Internally, LAFC has made it a point to encourage these conversations among members of their team — Harvey praised the team’s ownership group and its manager, former USMNT gaffer Bob Bradley, for standing with players through thick and thin, like when the team opted to follow in the footsteps of the Milwaukee Bucks and not play a game in protest of the police shooting of Jacob Blake. LAFC, Harvey says, has a diverse fanbase in the midst of a diverse community, and views fostering a sense of inclusions as one of the club’s pillars.
The result of this has been practicing what the team preaches. As the veteran of a squad that has a number of players from diverse backgrounds, Harvey has taken pride in talking, listening, and getting to the heart of what people think. Understanding issues and perspectives gives him a window to inform, and as he tells it, his goal is not to convince someone to believe one thing or another — “maybe through your experiences,” he says, “they will understand and having a better understanding of an issue as a whole.”
Still, getting people compelled to vote isn’t unique to soccer. Voting initiatives have been taken on by individuals across the world of sports — heck, far beyond the world of sports, too — and everyone’s reason for championing this is different. For Harvey, it’s simply a matter of looking around, seeing what’s happening, and spurring ourselves to be part of creating a future that is better than the present.
“For me, I think it’s important because our society and our country is in a really rough patch, and I don’t use this analysis, ‘a losing streak,’ lightly, I just say it as a way of comparing it and putting it into sports terms,” Harvey says. “But right now, we need change, and we need to really look at ourselves and see what we can do differently. I don’t wanna say that you should vote one way or the other, but we need to get everyone involved, and I truly believe the more people are informed and involved, the better this country will be.
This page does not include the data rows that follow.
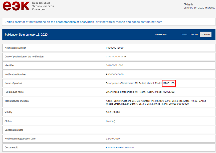Click the Xiaomi Communications manufacturer address text
The image size is (216, 153).
[x=156, y=103]
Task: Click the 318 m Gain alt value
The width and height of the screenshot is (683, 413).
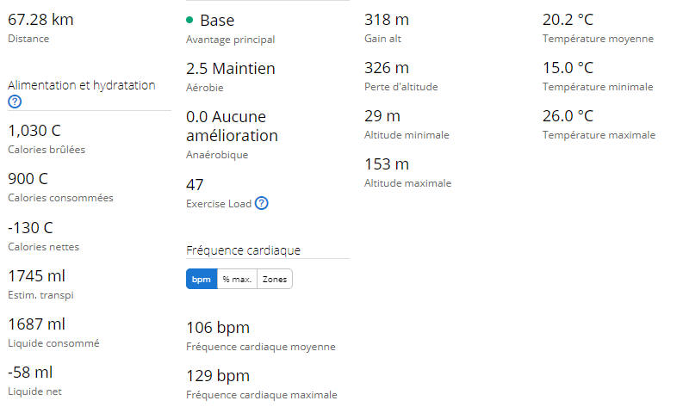Action: 387,20
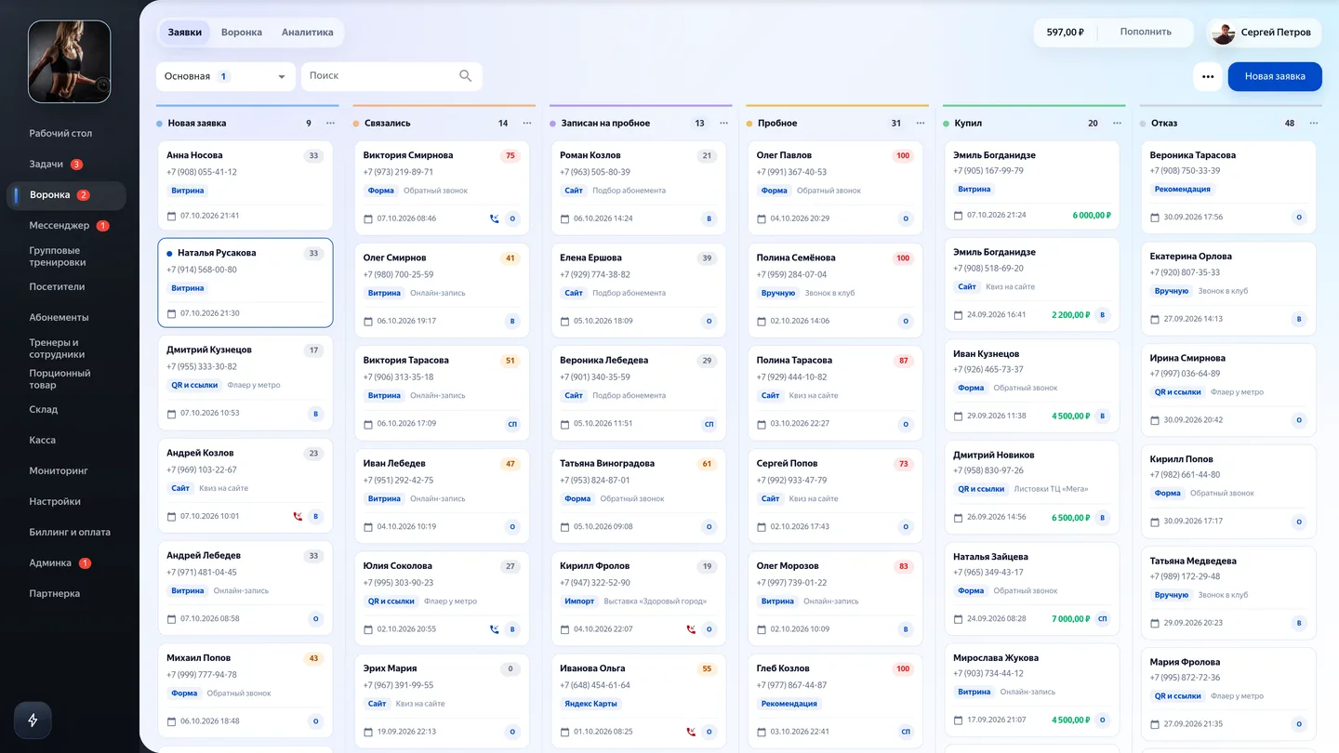
Task: Click the phone icon on Виктория Смирнова card
Action: 495,219
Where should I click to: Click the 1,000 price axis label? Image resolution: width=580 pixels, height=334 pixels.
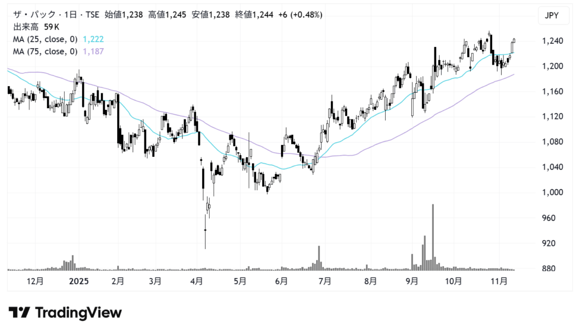[553, 192]
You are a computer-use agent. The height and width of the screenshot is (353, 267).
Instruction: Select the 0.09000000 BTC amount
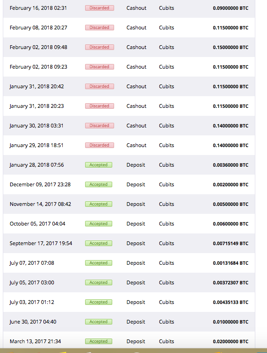pyautogui.click(x=231, y=8)
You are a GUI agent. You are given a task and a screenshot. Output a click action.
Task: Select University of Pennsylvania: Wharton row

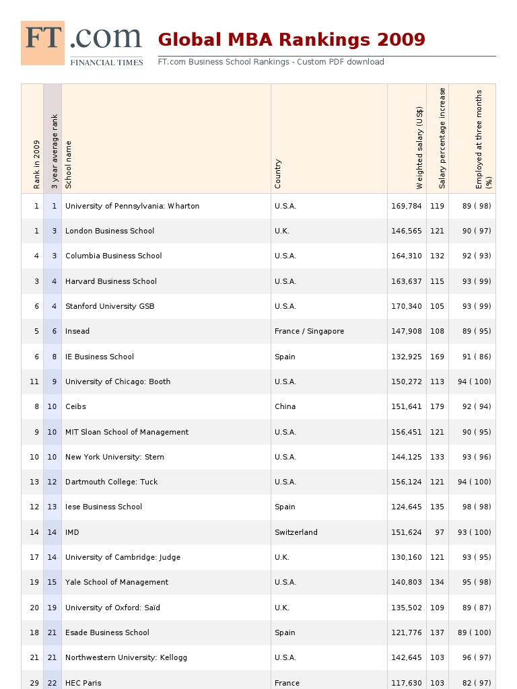pyautogui.click(x=132, y=206)
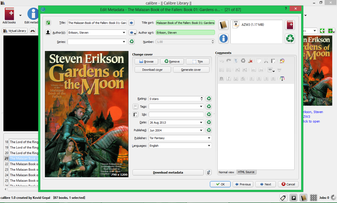Open the Manage authors icon beside Author(s)
This screenshot has height=203, width=337.
[48, 33]

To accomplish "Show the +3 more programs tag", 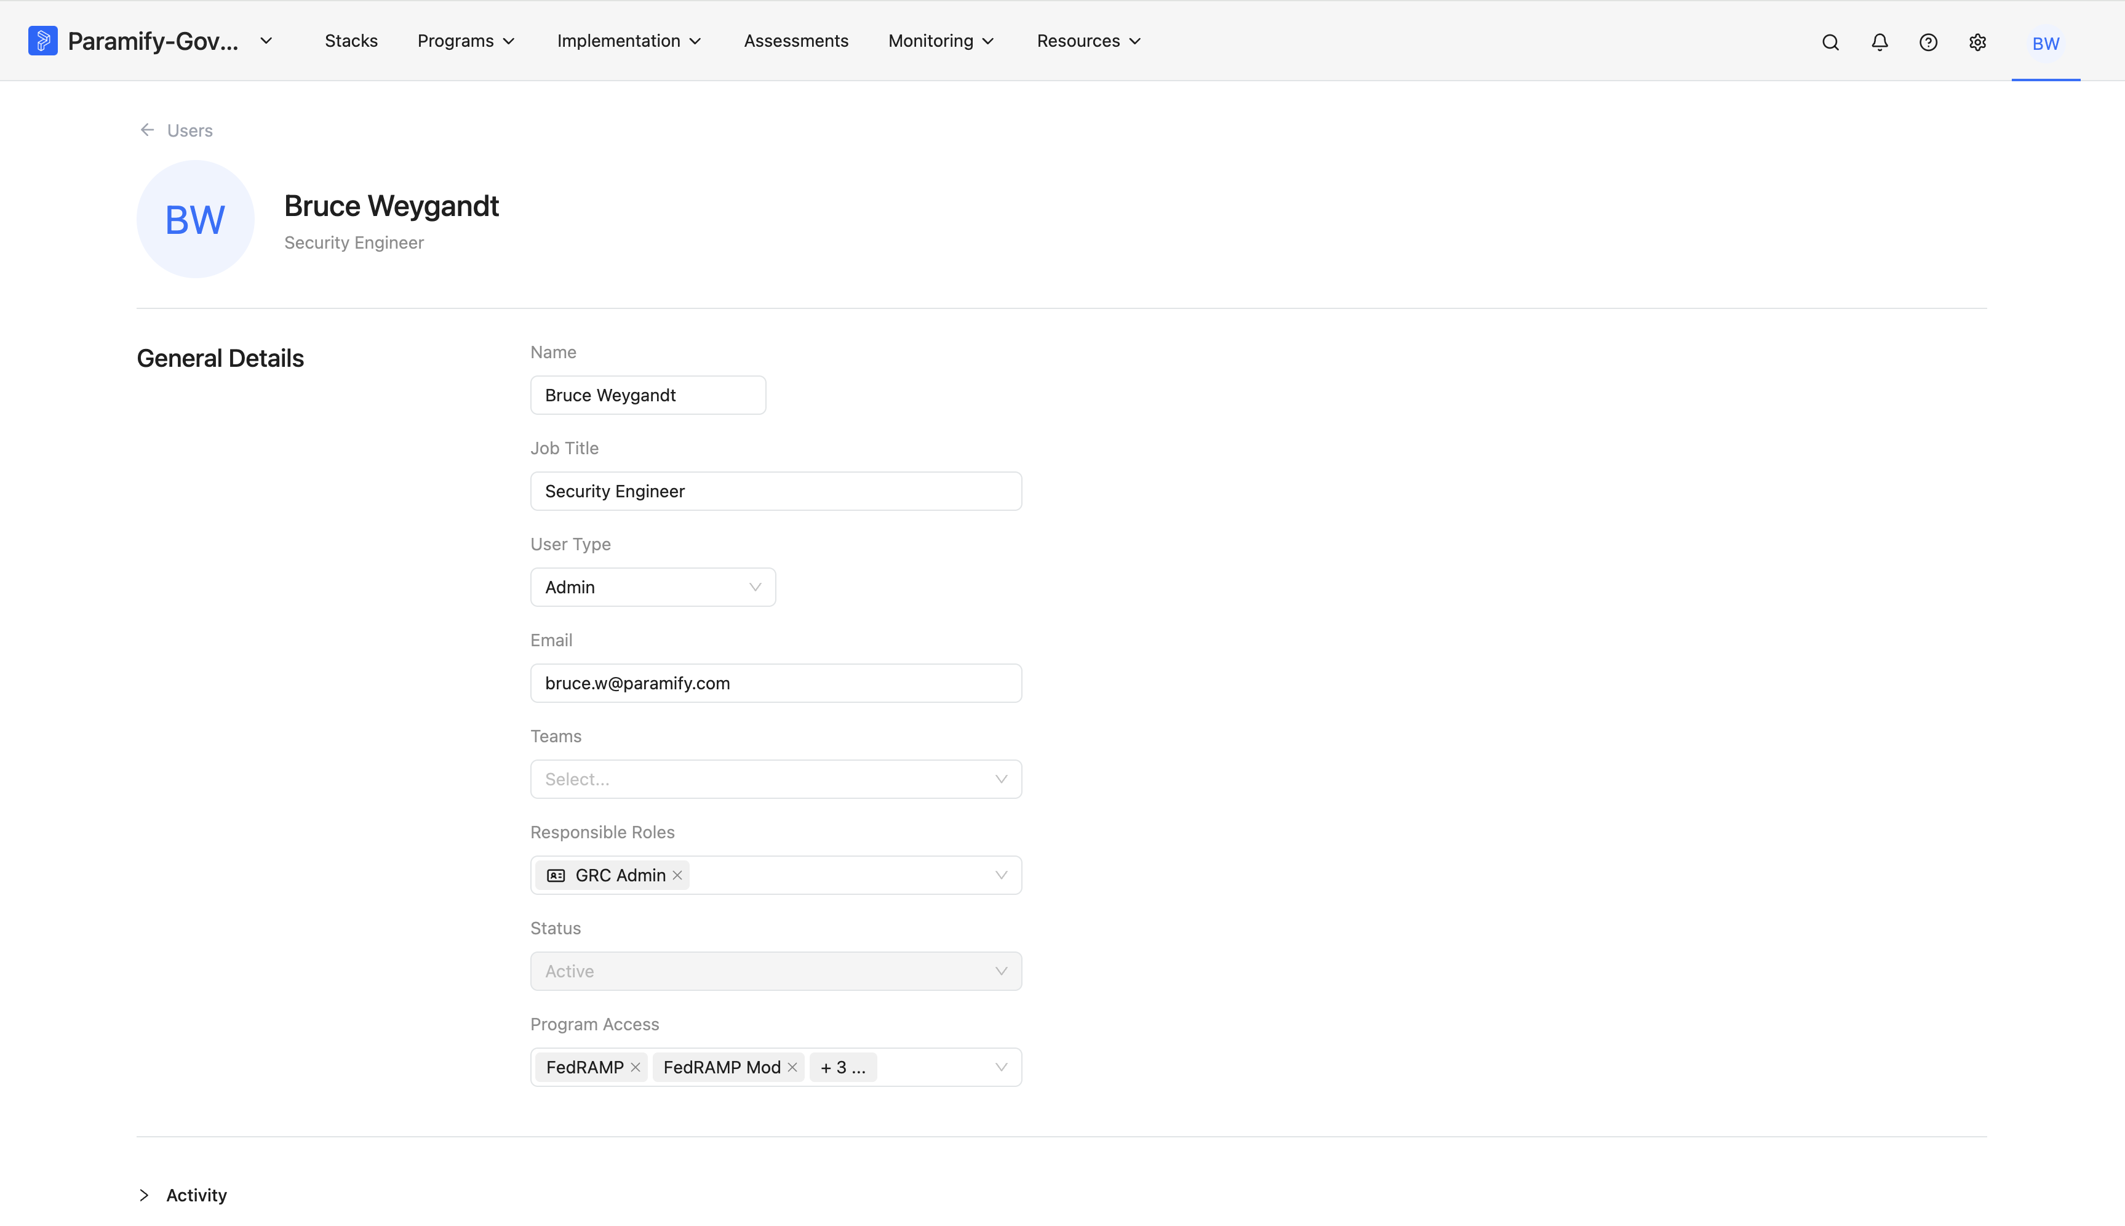I will coord(843,1067).
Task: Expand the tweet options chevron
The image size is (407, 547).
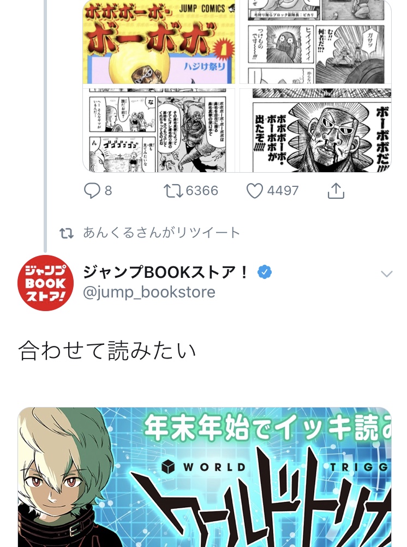Action: point(386,274)
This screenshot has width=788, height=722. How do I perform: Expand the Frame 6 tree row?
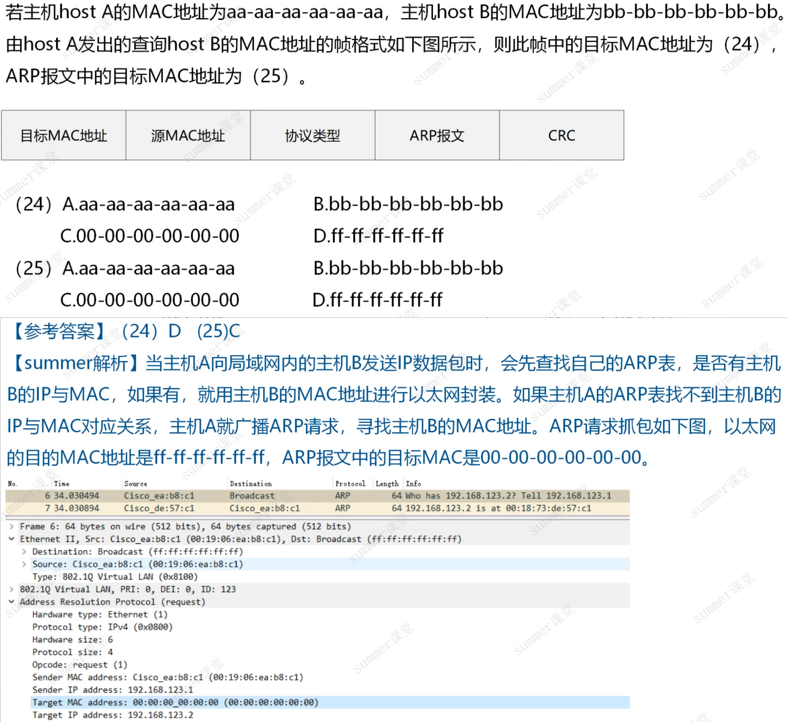point(12,526)
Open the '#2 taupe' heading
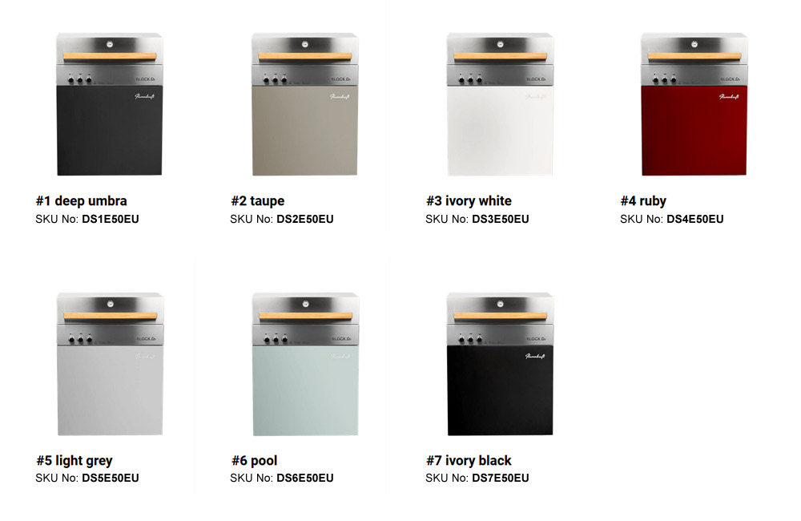The image size is (801, 521). click(257, 201)
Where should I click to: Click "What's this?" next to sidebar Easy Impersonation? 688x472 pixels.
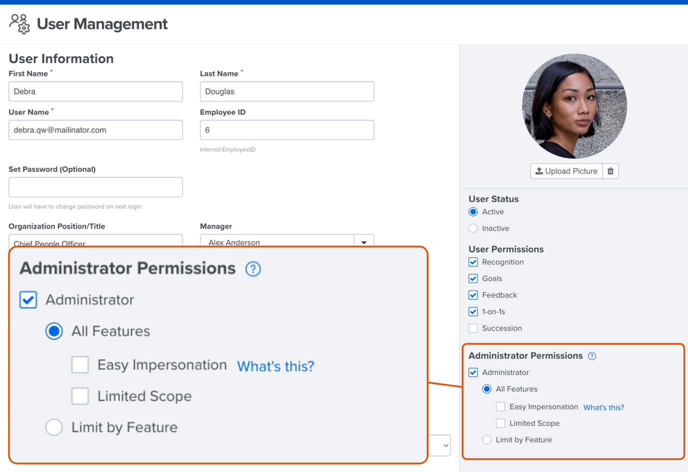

And that, in a small scale, is what I believe I can help with in our locker room and then whatever LAFC is doing in the community, I’m there for them 100 percent.”
There is one inherent flaw in efforts to get people to vote in an election. Oftentimes, all of the focus is centered on one particular election, like when the presidency or a seat in the Senate is on the ballot. But true democracy can only occur when all of a nation’s citizens are both informed and engaged, heading to the polls for everything from the highest offices in the land to picking members of a school board. While there are some who believe that this November’s election could spur record turnout among Americans, what is to come of elections in 2021 or 2022? Politics do not stop, so the need for citizens to participate in politics does not stop.
Harvey, however, is optimistic. He believes that there is a chance, based on everything that has happened over the last four years, for Americans to become more active in our democracy than ever.
“I am a true believer of everything happens for a reason,” Harvey says. “And if we had to go through something like we have the last three years in order to create more awareness of issues that are going on in our country, then maybe this is what needed to happen to create change and to create interest in things like voting, or, man, a number of things that have gone on, especially this year, that will help in the future.”